**Required work**. Can you rewrite the data from its first line through the line containing "coordinates (1438, 356).", both included, changing every "Identify the location of" to "Find the position of" and leaving everything else unchanged?

**Data for processing**.
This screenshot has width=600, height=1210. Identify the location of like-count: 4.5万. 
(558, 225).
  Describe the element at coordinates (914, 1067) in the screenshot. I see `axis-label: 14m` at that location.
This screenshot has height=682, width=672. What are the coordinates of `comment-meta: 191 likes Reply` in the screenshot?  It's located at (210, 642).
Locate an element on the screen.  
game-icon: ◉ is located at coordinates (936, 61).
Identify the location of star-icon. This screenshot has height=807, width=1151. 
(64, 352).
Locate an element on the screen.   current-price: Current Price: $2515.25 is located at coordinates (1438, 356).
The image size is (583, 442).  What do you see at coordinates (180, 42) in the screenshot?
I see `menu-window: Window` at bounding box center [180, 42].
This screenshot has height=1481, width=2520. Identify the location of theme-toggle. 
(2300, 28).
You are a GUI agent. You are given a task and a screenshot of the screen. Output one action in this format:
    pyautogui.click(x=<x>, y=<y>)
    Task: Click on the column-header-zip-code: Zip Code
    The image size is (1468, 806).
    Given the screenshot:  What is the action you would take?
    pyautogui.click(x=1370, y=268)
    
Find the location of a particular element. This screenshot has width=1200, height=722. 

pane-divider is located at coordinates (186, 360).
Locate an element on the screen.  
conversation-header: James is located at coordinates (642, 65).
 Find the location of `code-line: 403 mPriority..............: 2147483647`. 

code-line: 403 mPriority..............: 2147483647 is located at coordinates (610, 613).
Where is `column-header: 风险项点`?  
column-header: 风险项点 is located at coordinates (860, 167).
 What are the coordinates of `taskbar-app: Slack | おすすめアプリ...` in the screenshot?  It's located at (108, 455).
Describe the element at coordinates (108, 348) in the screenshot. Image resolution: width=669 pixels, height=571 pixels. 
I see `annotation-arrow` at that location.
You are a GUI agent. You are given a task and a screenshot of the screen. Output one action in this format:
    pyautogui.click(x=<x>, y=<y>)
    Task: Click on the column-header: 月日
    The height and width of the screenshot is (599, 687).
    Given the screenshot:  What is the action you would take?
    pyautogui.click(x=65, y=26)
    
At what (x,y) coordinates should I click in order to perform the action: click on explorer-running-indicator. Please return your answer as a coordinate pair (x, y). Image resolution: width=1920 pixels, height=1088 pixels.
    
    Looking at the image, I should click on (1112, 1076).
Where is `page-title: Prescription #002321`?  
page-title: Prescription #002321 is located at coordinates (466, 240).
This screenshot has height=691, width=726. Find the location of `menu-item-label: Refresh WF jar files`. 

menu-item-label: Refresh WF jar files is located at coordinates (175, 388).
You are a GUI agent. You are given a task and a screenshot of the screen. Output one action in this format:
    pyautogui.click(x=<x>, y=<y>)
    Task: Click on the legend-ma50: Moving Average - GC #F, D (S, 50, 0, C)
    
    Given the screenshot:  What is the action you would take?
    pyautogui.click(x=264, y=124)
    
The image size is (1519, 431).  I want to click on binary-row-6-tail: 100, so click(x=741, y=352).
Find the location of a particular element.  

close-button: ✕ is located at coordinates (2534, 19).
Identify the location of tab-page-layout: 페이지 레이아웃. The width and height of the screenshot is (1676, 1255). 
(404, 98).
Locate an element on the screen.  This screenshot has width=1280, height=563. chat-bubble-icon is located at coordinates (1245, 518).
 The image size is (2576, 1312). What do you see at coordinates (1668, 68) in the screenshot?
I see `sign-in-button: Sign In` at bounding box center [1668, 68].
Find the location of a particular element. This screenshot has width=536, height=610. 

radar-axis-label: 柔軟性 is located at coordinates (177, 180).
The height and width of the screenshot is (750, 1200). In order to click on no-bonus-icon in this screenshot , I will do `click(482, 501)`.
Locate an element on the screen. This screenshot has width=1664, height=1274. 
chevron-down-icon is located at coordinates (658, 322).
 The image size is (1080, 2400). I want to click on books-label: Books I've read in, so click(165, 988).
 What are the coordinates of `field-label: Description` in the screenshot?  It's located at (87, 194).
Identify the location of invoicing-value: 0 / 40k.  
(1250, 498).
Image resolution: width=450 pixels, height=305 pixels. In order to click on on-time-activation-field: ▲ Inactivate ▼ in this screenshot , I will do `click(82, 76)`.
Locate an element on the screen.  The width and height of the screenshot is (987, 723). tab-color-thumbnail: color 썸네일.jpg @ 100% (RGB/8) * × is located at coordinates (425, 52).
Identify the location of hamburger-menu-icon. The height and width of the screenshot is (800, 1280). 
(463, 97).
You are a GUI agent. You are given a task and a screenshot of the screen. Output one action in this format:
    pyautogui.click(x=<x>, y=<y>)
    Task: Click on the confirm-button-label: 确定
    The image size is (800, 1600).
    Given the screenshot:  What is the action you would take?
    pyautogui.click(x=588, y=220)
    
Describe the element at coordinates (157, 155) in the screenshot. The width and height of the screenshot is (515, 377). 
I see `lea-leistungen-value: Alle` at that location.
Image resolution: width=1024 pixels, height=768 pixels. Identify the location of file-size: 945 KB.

**The answer**.
This screenshot has width=600, height=1210. Find the position of like-count: 4.5万. 
(558, 225).
  Describe the element at coordinates (914, 1067) in the screenshot. I see `axis-label: 14m` at that location.
This screenshot has height=682, width=672. What are the coordinates of `comment-meta: 191 likes Reply` in the screenshot?  It's located at (210, 642).
Locate an element on the screen.  
game-icon: ◉ is located at coordinates (936, 61).
Find the position of star-icon. This screenshot has height=807, width=1151. 
(64, 352).
Locate an element on the screen.   current-price: Current Price: $2515.25 is located at coordinates (1438, 356).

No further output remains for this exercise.